REQUIREMENT:
Can the data below be echoed back word for word?

Items listed in a dataset:
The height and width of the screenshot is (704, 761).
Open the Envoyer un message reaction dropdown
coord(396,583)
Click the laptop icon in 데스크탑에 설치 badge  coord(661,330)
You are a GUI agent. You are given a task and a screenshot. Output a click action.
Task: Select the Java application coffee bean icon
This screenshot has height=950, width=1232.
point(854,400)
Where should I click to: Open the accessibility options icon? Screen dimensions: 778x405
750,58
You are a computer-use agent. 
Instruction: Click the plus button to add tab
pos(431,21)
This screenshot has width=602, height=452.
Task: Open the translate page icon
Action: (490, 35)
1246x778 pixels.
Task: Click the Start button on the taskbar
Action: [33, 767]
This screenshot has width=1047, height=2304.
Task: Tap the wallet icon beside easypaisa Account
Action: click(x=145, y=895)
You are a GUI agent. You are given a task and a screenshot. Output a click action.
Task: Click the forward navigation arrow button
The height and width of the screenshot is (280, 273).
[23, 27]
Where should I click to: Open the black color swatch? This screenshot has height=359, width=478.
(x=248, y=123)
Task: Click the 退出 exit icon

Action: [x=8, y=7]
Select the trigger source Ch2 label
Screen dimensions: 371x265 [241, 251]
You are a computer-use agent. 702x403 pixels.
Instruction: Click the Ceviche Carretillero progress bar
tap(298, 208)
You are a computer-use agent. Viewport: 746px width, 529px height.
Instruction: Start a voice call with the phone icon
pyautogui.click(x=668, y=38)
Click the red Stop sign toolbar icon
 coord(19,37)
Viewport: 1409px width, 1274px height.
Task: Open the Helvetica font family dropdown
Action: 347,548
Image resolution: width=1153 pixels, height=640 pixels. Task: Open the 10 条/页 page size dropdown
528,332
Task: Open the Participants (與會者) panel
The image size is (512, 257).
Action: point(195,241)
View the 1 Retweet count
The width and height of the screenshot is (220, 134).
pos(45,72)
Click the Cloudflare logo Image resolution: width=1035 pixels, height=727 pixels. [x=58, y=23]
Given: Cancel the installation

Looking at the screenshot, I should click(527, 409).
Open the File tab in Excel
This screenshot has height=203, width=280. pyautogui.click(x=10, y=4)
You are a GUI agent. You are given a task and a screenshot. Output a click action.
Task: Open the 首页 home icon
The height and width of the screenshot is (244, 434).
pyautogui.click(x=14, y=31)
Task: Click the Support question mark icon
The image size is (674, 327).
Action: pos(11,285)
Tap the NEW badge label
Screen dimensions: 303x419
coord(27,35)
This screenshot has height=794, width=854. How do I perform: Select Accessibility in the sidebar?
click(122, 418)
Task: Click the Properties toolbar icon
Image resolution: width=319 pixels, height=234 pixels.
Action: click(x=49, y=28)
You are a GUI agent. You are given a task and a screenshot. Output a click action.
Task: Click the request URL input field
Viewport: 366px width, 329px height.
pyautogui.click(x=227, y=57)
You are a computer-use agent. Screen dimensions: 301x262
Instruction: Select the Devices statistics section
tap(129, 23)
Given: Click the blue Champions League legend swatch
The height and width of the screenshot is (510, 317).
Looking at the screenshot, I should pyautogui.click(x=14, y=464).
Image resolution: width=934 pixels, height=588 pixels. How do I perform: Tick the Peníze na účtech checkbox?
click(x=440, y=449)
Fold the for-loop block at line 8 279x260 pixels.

THE ANSWER:
The height and width of the screenshot is (704, 761).
Open the Envoyer un message reaction dropdown
coord(396,583)
Click the laptop icon in 데스크탑에 설치 badge  coord(661,330)
You are a GUI agent. You are given a task and a screenshot. Output a click action.
Task: Select the Java application coffee bean icon
This screenshot has height=950, width=1232.
point(854,400)
Where should I click to: Open the accessibility options icon? Screen dimensions: 778x405
750,58
You are a computer-use agent. 
Instruction: Click the plus button to add tab
pos(431,21)
This screenshot has width=602, height=452.
Task: Open the translate page icon
Action: (490, 35)
1246x778 pixels.
Task: Click the Start button on the taskbar
Action: [33, 767]
This screenshot has width=1047, height=2304.
Task: Tap the wallet icon beside easypaisa Account
Action: click(x=145, y=895)
You are a GUI agent. You are given a task and a screenshot. Output a click action.
Task: Click the forward navigation arrow button
The height and width of the screenshot is (280, 273).
[23, 27]
Where should I click to: Open the black color swatch? This screenshot has height=359, width=478.
(x=248, y=123)
Task: Click the 退出 exit icon

Action: [x=8, y=7]
Select the trigger source Ch2 label
Screen dimensions: 371x265 [241, 251]
You are a computer-use agent. 702x403 pixels.
Instruction: Click the Ceviche Carretillero progress bar
tap(298, 208)
You are a computer-use agent. Viewport: 746px width, 529px height.
Instruction: Start a voice call with the phone icon
pyautogui.click(x=668, y=38)
Click the red Stop sign toolbar icon
 coord(19,37)
Viewport: 1409px width, 1274px height.
Task: Open the Helvetica font family dropdown
Action: 347,548
Image resolution: width=1153 pixels, height=640 pixels. Task: Open the 10 条/页 page size dropdown
528,332
Task: Open the Participants (與會者) panel
The image size is (512, 257).
Action: point(195,241)
View the 1 Retweet count
The width and height of the screenshot is (220, 134).
pos(45,72)
Click the Cloudflare logo Image resolution: width=1035 pixels, height=727 pixels. [x=58, y=23]
Given: Cancel the installation

Looking at the screenshot, I should click(527, 409).
Open the File tab in Excel
This screenshot has height=203, width=280. pyautogui.click(x=10, y=4)
You are a GUI agent. You are given a task and a screenshot. Output a click action.
Task: Open the 首页 home icon
The height and width of the screenshot is (244, 434).
pyautogui.click(x=14, y=31)
Task: Click the Support question mark icon
The image size is (674, 327).
Action: pos(11,285)
Tap the NEW badge label
Screen dimensions: 303x419
coord(27,35)
This screenshot has height=794, width=854. How do I perform: Select Accessibility in the sidebar?
click(122, 418)
Task: Click the Properties toolbar icon
Image resolution: width=319 pixels, height=234 pixels.
Action: click(x=49, y=28)
You are a GUI agent. You are given a task and a screenshot. Output a click action.
Task: Click the request URL input field
Viewport: 366px width, 329px height.
pyautogui.click(x=227, y=57)
You are a computer-use agent. Screen dimensions: 301x262
Instruction: Select the Devices statistics section
tap(129, 23)
Given: Click the blue Champions League legend swatch
The height and width of the screenshot is (510, 317).
Looking at the screenshot, I should pyautogui.click(x=14, y=464).
Image resolution: width=934 pixels, height=588 pixels. How do I perform: Tick the Peníze na účtech checkbox?
click(x=440, y=449)
Fold the for-loop block at line 8 279x260 pixels.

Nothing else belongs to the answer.